C’est, bien entendu, sans compter sur les rôles secondaires de deux acteurs protecteurs qui l’entourent dans ce film ! Deux hommes, deux nounours, dont chacun incarne un repère pour la protagoniste. Grégory Gadebois, en tant qu’époux, sera le socle de son foyer, tandis que François-Xavier Demaison, collègue syndiqué de longue date, est un de ses principaux soutiens dans sa vie en entreprise.

Un biopic en trois parties
« La Syndicaliste » est une aventure à triple tranchants. Une même histoire sous le regard de trois intrigues, parfaitement combinées les unes aux autres. Dans une première partie aux allures d’un « Miss Sloane » à la française, les avertissements tombent et les intimidations sont progressives. Mais déterminée, rien n’arrête la femme dans sa croisade.

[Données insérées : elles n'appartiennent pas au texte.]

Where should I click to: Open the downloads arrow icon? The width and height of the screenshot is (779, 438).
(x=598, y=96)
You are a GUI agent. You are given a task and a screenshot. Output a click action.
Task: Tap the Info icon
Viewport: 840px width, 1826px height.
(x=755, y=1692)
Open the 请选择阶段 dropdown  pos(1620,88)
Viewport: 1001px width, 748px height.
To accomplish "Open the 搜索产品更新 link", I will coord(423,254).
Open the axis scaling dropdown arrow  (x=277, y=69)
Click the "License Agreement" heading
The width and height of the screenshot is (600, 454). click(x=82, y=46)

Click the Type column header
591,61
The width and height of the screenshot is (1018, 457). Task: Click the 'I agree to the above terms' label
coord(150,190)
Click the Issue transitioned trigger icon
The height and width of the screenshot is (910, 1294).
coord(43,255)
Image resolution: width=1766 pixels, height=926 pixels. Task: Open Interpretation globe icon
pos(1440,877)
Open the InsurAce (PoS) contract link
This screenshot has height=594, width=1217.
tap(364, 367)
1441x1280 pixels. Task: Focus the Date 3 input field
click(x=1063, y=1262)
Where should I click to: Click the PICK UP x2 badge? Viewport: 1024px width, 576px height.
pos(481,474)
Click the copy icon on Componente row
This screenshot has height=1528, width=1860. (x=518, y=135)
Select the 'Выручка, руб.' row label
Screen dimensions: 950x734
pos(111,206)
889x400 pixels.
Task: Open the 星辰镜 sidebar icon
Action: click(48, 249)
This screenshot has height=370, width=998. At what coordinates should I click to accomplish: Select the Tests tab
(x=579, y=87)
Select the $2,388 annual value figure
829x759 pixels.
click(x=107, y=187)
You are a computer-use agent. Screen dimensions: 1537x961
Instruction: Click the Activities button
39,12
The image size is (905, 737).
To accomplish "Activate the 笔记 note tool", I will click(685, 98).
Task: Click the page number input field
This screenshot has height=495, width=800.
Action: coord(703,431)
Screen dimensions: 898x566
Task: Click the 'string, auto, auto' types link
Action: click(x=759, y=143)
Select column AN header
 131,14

Ensuite, le film bascule dans un thriller anxiogène de grande intensité. Pressions psychologiques, appels incessants, menaces anonymes, le spectateur pénètre peu à peu dans l’intimité de la femme d’affaire. Des angoisses qui s’intensifient jusqu’à cette ultime effraction, chez elle, en plein après-midi.
Agressée, molestée, puis violée, alors que les investigations avancent, le métrage sème le doute dans notre esprit : Et si les accusations de Maureen Kearney étaient fausses ? Saisissant, brillant, cette ambiance, semblable à un polar, rappelle l’incertitude des grandes lignes de « La Nuit du 12″, César du Meilleur Film français 2023.
De l’enquête de police jusqu’à l’audition au tribunal, la troisième et dernière partie dénonce un angle judiciaire par ses failles et surtout, ses compromissions. En explorant chaque fait dans les moindres détails, « La Syndicaliste » s’affirme comme un film complet, clair et instructif.

Un scandale d’état
Alors que le final nous laisse bouche bée, les bras ballants, ce biopic d’actualité dénonce, par des faits avérés, les limites d’un système opaque qui se confond entre démocratie et capitalisme. Ce scandale d’état remet en cause une certaine autorité, et amène à s’interroger sur les risques quant à bousculer les sphères frénétiques du pouvoir.
Film rare et précieux, « La Syndicaliste » bouge les lignes. Jean-Paul Salomé signe un véritable coup de tonnerre, qui dépasse l’œil du grand écran. La députée Clémentine Autain ayant déjà réclamée une commission d’enquête parlementaire sur le sujet, il ne serait pas étonnant que ce chef d’œuvre soit le symboble d’une répercussion politique puissante dans les semaines à venir… Impressionnant.